When and how did you start your career?
I got a substitute as a reporter at Jakobstads Tidning in 2006. I was a correspondent in Kokkola so I didn’t work from the head editorial office. Being on my ‘own’ was a real growing experience for me since I was new in the business but got a lot of responsibility.

 

How did you become a Crime Reporter?
I was working at Vasabladet when I got the job of reporting on the criminal and extremely violent group United Brotherhood, that had been threatening, blackmailing, torturing and murdering people in Vasa (where Vasabladet is based). When I followed their trial, I realised that I could make something new out of this type of reporting – I described the whole story in scenes and made it follow a plot. Still staying objective of course. After that my editor-in-chief at the time, Camilla Berggren, offered me the role as a Crime Reporter.

 

What kind of feedback do you get on your work? Is it different as a Crime Reporter than as a General Reporter?
For myself, I’ve noticed that the response of my work has changed a lot during the past two years. Nowadays it’s quite common that people contact me about what I’m writing to give me some more background information. Last week I was writing about a female economic criminal and I was contacted by a former business partner of hers. She gave me a lot of information that I wouldn’t have been able to get otherwise. It gave the whole story a whole new perspective.

 

You were awarded for your investigative article called “The Vaccine War” that was a longread. Is there a future for investigative journalism? How much of your time can you spend on those types of projects? Now is the prime time for investigative journalism, it’s what the readers crave most. There is a real need for pieces that analyze and put things into perspective. I think it’s a backlash from the enormous amount of shallow information.

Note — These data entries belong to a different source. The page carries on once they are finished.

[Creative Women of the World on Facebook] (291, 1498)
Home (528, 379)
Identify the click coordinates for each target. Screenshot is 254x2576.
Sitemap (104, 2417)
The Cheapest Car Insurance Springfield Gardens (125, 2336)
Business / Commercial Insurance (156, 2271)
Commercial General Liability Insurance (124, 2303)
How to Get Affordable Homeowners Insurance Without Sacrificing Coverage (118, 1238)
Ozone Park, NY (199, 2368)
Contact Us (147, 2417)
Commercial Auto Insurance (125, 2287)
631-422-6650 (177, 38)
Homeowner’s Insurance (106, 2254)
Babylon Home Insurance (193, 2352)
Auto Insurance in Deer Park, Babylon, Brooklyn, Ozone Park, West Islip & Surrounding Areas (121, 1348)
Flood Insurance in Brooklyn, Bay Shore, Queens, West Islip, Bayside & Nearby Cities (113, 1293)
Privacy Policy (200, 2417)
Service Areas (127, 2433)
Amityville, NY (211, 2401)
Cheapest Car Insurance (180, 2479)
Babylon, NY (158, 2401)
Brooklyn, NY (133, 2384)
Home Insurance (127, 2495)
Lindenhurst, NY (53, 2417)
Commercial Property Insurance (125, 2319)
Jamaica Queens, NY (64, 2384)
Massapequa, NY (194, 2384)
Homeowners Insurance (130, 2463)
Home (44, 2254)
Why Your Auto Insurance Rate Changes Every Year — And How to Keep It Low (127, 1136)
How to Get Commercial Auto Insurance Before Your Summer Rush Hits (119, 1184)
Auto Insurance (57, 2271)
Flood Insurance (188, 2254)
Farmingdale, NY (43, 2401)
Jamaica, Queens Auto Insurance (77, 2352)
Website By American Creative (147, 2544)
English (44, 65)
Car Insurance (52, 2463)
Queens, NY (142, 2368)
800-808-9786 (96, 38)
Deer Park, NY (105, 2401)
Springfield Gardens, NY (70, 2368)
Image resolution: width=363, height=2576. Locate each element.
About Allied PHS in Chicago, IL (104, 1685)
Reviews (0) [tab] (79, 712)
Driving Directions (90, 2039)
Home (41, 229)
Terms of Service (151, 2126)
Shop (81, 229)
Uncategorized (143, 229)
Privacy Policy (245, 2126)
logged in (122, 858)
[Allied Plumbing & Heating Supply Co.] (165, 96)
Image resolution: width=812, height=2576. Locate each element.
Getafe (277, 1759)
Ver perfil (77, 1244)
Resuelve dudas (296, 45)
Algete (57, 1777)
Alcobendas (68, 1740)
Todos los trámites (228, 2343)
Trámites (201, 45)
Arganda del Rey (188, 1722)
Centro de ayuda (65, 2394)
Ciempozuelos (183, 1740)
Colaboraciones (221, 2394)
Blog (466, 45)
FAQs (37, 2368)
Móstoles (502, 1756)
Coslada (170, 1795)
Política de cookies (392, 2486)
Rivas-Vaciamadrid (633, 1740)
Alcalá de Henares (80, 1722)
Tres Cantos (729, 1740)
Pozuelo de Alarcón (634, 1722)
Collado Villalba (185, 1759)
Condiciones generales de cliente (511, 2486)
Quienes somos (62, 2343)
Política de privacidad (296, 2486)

I might be spoiled with my employer that really trusts me and lets me dig deep into my projects. At the moment I’m working on two different investigative projects, alongside with my daily work as a Crime Reporter.

 

How do you think the daily job of a journalist has changed through the years? What impact has the internet had?
I think this era of “website first” or wanting to be “first” with a piece of news isn’t always the best because it’s better to wait until everything is confirmed before publishing.

 

Are journalists under more pressure now than before? Are there any differences in what is requested in regard to competence or productivity?
To me, competence doesn’t seem to be as important anymore. A lot of things are just done because “they have to be done”. But on the other hand, good journalists always get jobs. They don’t grow on trees, but the good ones always get picked up. So in that sense, competence still matters.

 

What do you think of journalism today in general, as a producer and consumer?
I think that there’s an unnecessary amount of expressing “opinion” in today’s media. Everyone has to have an opinion about everything even though they may not know much about the matter they’re commenting on.

But, I think that Fenno-Swedish journalism is better than it has ever been before, it’s really at a peak. And at the moment the readers really trust us journalists, which wasn’t the case even five years ago. Hopefully we’ll be able to keep that trust.